Selected extract ->

UTStarcom Holdings Corp. (UTSI) Q1 2010 Earnings Call Transcript

Published at 2010-05-04 23:55:20
Executives
Peter Blackmore - Chief Executive Officer Jack Lu - Chief Operating Officer Kenneth Luk - Chief Financial Officer Randy Liao - Director of Investor Relations and Global Treasurer
Operator
Good afternoon. My name is Sarah and I will be your conference operator today. At this time, I would like to welcome everyone to the UTStarcom first quarter 2010 earnings conference call. All lines have been placed on mute to prevent any background noise. After the speakers’ remarks there will be a question-and-answer session. (Operator instructions)

Information supplied ->
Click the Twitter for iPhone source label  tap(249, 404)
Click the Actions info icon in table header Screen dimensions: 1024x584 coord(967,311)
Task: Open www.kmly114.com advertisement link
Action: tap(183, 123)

Exercise tasks ->
1. According to the earnings call transcript, who is UTStarcom's Chief Financial Officer?
2. Translate this sentence from the earnings call transcript into Spanish: "All lines have been placed on mute to prevent any background noise."
3. Write down the part of the earnings call transcript between "UTStarcom Holdings Corp." and "session. (Operator instructions)", inclusive.
The listing isn't needed here.

Exercise results ->
1. Kenneth Luk

2. Todas las líneas se han silenciado para evitar cualquier ruido de fondo.

3.
UTStarcom Holdings Corp. (UTSI) Q1 2010 Earnings Call Transcript

Published at 2010-05-04 23:55:20
Executives
Peter Blackmore - Chief Executive Officer Jack Lu - Chief Operating Officer Kenneth Luk - Chief Financial Officer Randy Liao - Director of Investor Relations and Global Treasurer
Operator
Good afternoon. My name is Sarah and I will be your conference operator today. At this time, I would like to welcome everyone to the UTStarcom first quarter 2010 earnings conference call. All lines have been placed on mute to prevent any background noise. After the speakers’ remarks there will be a question-and-answer session. (Operator instructions)